Clinical and molecular determinants of treatment benefit with phase I trials in patients (pts) with advanced pancreatic cancer (PC).

Abstract

409 Background: PC is the 4th leading cause of cancer-related death, with limited efficacy of systemic treatment (tx) beyond first-line chemotherapy (chemo). We aimed to assess the potential benefit of phase 1 trials in this setting. Methods: From 2011 to 2016, 49 pts were enrolled in 54 phase 1 trials at our institution. Clinical and molecular data were retrospectively extracted from medical records. Time to progression (TTP) was calculated from time of tx start to discontinuation due to progressive disease, and clinical benefit rate (CBr) was defined as partial response or stable disease > 4 months. Results: Median age was 58 (41-75), 69% were male, 60% had metastases in liver. Most pts received gemcitabine-based regimens (47%) or Folforinox (32%) as first-line tx (median TTP of 5.63 months [CI 95% 4.0-8.1]). Median tx line of Phase 1 trial was 3 (range 2-5). Regimens included chemo or immunotherapies (chemo-imm group) in 16 cases (12 and 4, respectively), small molecule inhibitor (SMI) as single-agent in 19 cases (SMI.1 group), and SMI in combinations in 19 cases (SMI.2 group).
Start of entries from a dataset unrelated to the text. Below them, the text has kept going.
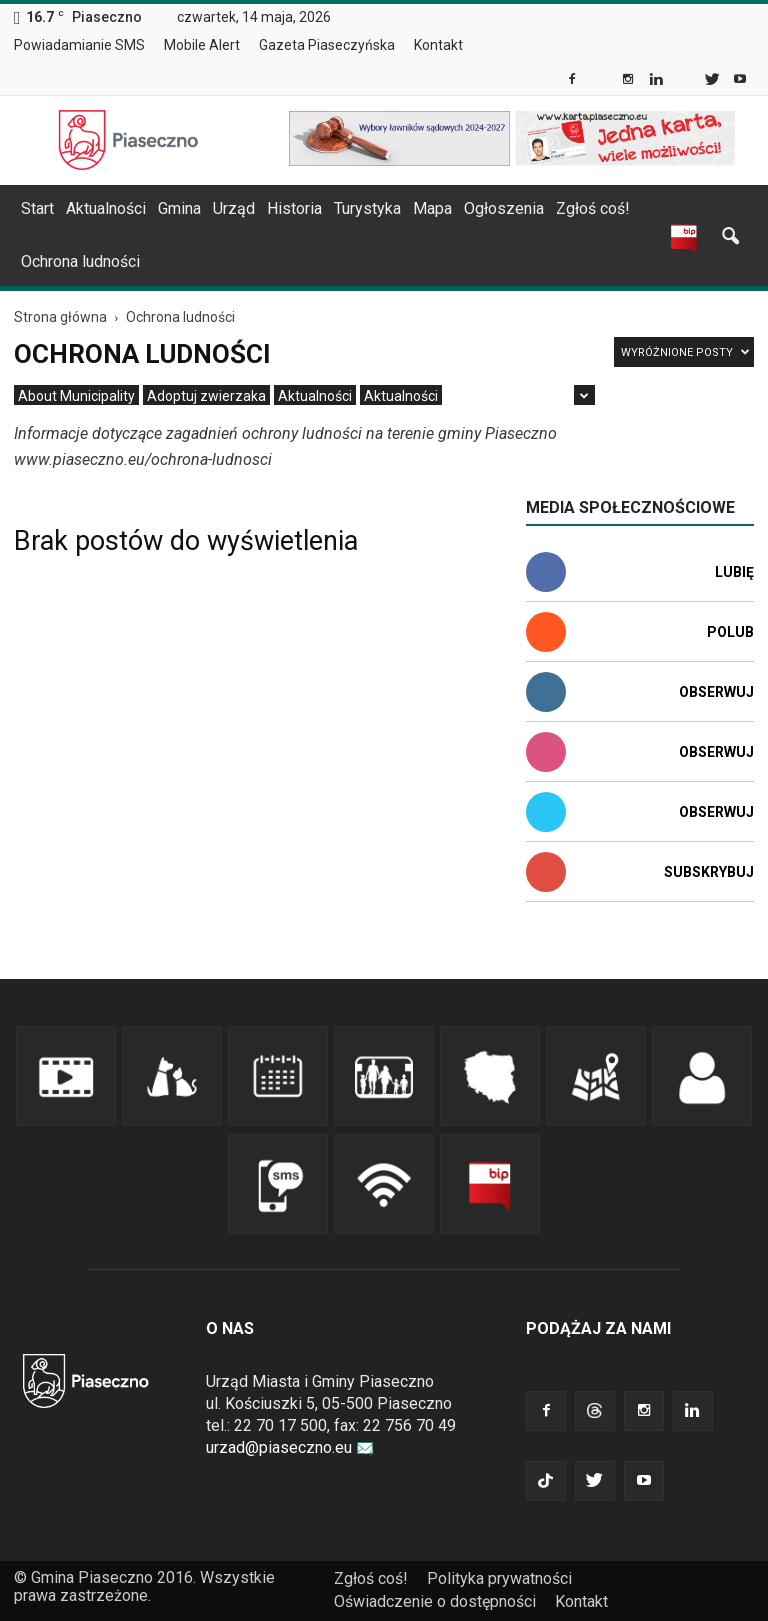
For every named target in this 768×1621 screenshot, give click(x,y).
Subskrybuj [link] (709, 872)
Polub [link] (730, 632)
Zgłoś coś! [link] (593, 208)
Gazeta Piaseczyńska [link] (327, 45)
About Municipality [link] (492, 45)
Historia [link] (294, 208)
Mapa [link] (432, 208)
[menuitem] (87, 46)
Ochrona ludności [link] (80, 261)
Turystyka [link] (367, 208)
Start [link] (37, 208)
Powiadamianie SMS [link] (79, 45)
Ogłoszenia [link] (504, 208)
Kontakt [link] (438, 45)
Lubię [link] (734, 572)
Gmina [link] (179, 208)
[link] (573, 81)
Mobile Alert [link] (202, 45)
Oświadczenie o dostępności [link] (435, 1601)
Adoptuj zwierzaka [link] (206, 396)
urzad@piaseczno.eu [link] (290, 1447)
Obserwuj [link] (716, 692)
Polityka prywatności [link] (499, 1578)
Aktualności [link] (106, 208)
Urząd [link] (234, 208)
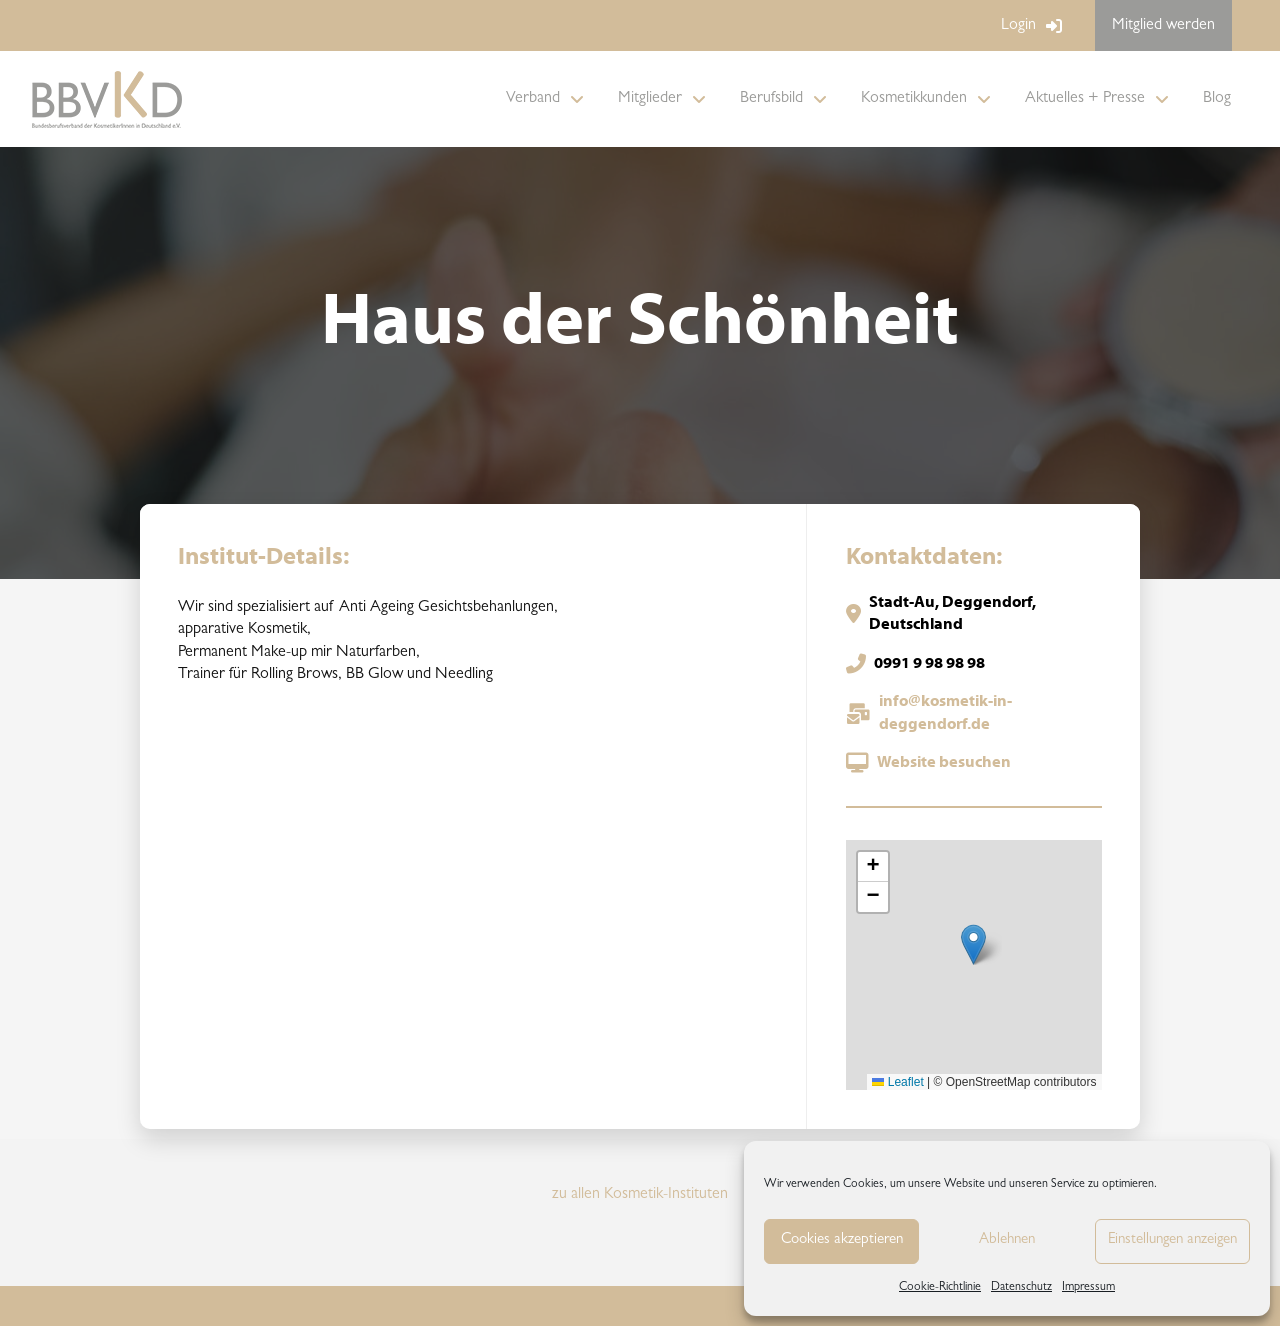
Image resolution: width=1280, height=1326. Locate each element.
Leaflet (897, 1082)
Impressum (1088, 1288)
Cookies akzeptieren (842, 1240)
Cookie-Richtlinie (940, 1288)
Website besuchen (944, 763)
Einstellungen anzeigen (1172, 1240)
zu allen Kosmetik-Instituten (640, 1195)
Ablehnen (1007, 1240)
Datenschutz (1021, 1288)
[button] (973, 944)
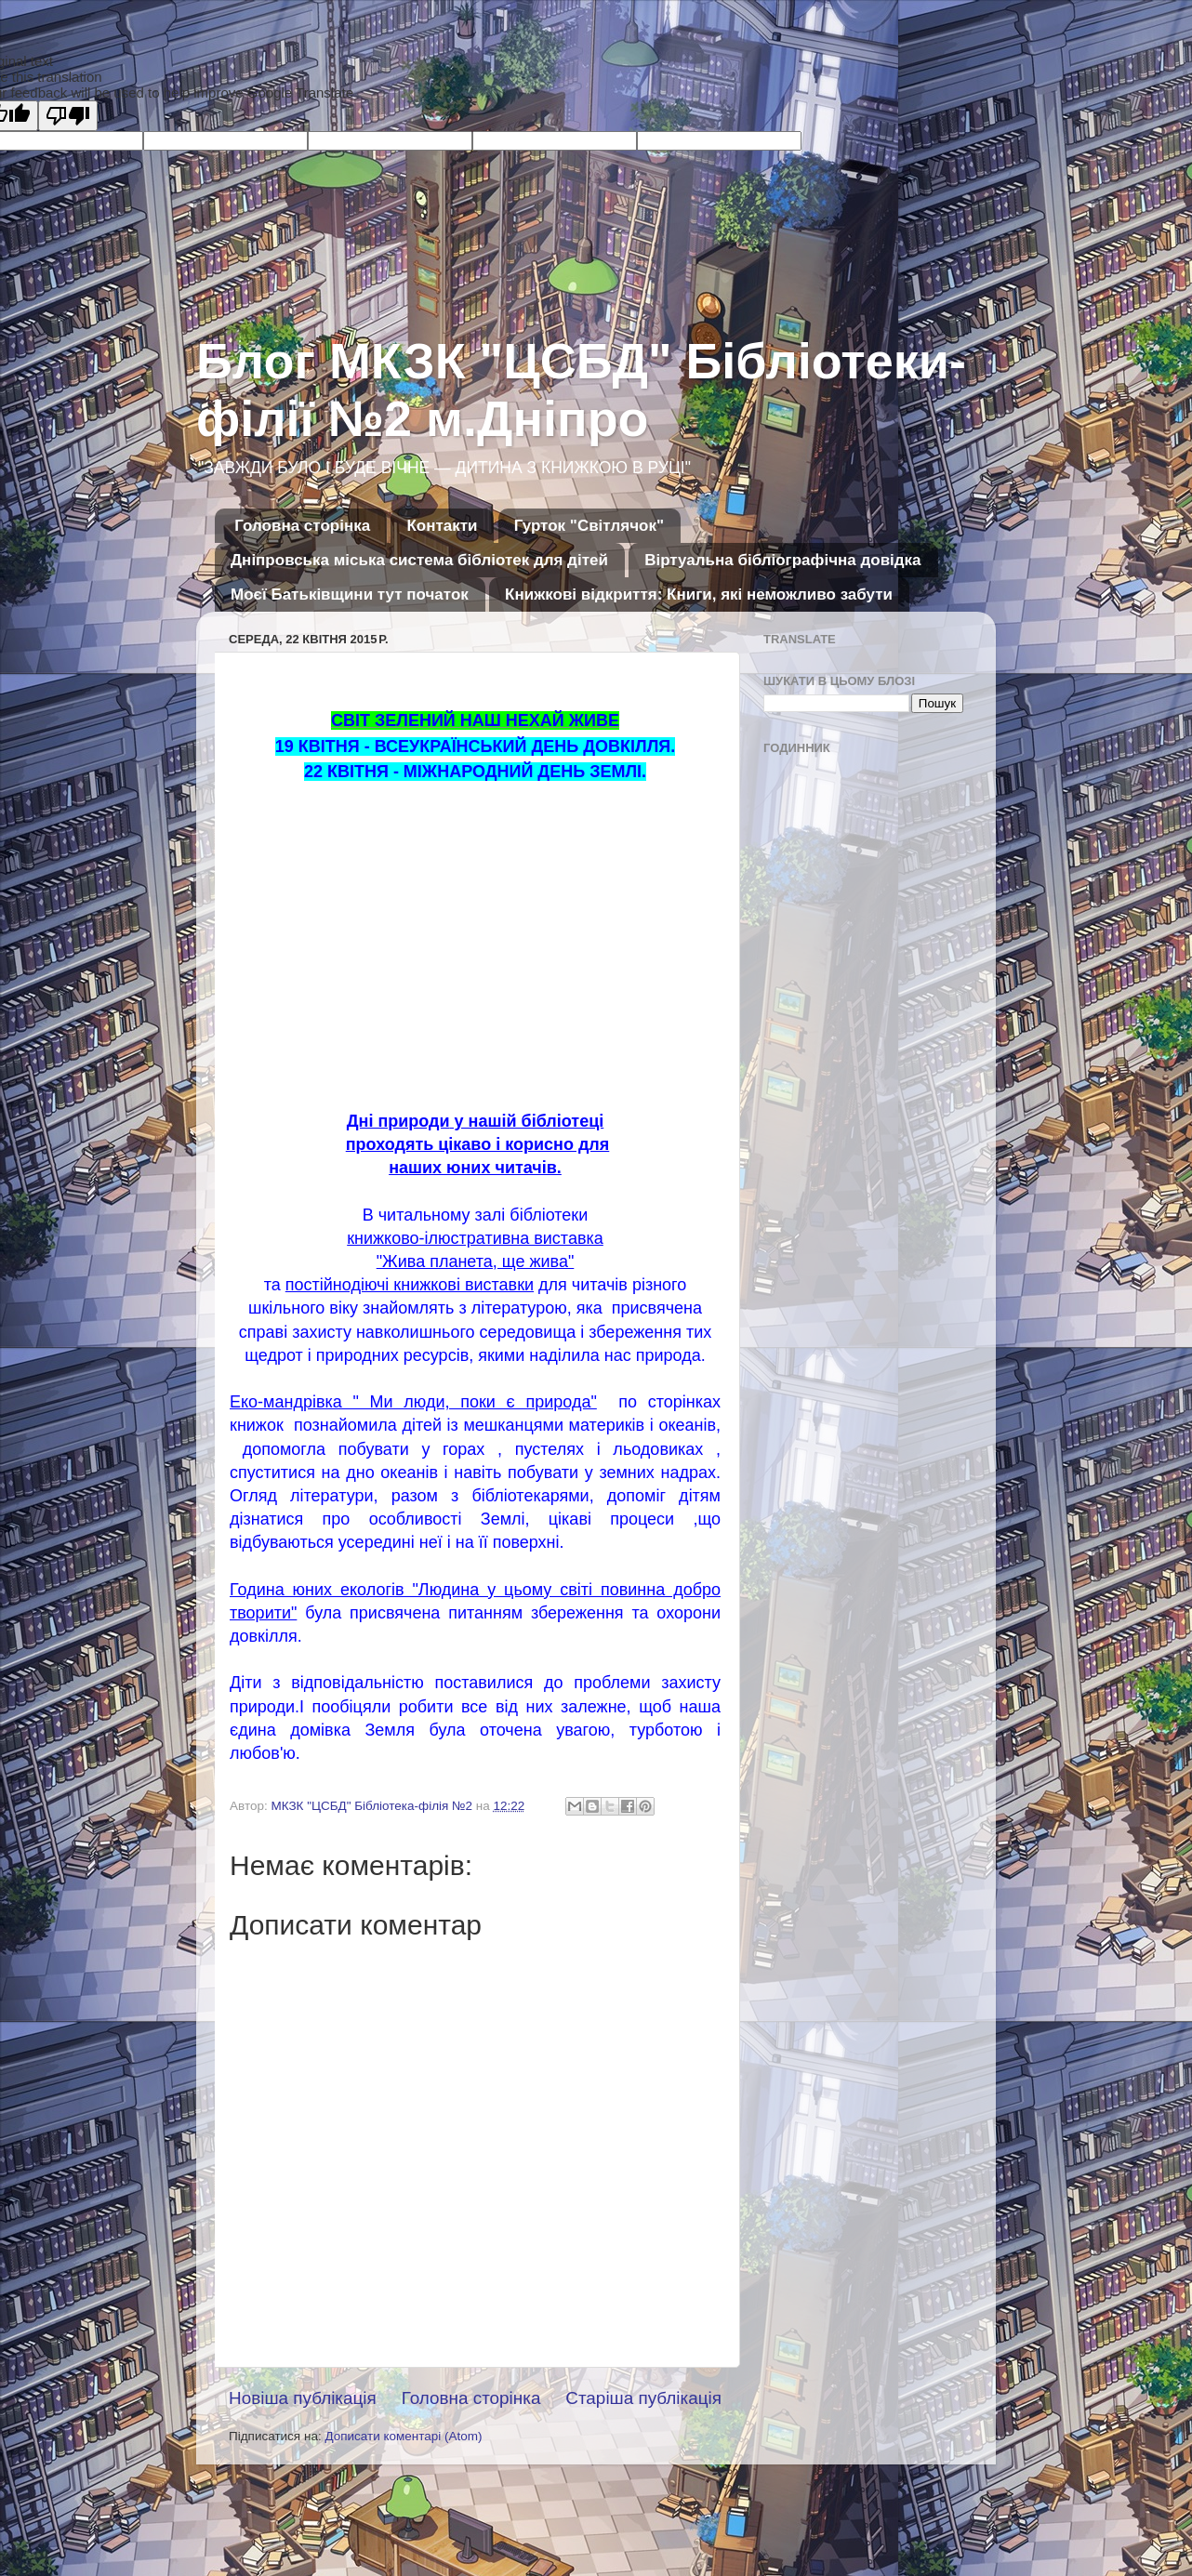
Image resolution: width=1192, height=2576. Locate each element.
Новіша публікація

In 17 cases, tx was matched to genomic profile; most frequent matches were PI3K + MEK SMI or RAF SMI ( KRAS mut in 7 pts), PI3K SMI ( PTEN loss/ PIK3CA mut in 3 pts) and PD1 blockade (PDL1 high in 4 pts). There were 3 (6%) partial responses (PI3K SMI unmatched, RAF SMI matched and anti-PD1 agent matched) and 12 (24%) disease stabilizations. Median TTP in phase 1 trial was 1.9 months [CI 95% 1.6-2.5], without significant differences if matched/unmatched agent (p = 0.5) or tx given as second-line/later regimen (p = 0.5). Median TTP was 2.7 months [CI95% 1.6-10.7] with chemo-imm (control arm), 2.0 months [CI95% 1.8-5.6] with SMI.2 (HR = 1.8, p = 0.13) and 1.4 months [CI95% 1.3-2.8] with SMI.1 (HR = 3.0, p = 0.004). This difference was maintained in a multivariable model (HR = 2.9, p = 0.005). CBr with chemo-imm (38%) or SMI.2 (21%) was higher as compared with SMI.1 (5%; p = 0.06). Conclusions: Selected PC pts are eligible to phase 1 trials and up to one-third derive substantial benefit from the intervention. In our experience, chemo-imm agents or targeted SMI given as combination regimens associate with longer TTP and CBr when compared with single-agent SMI.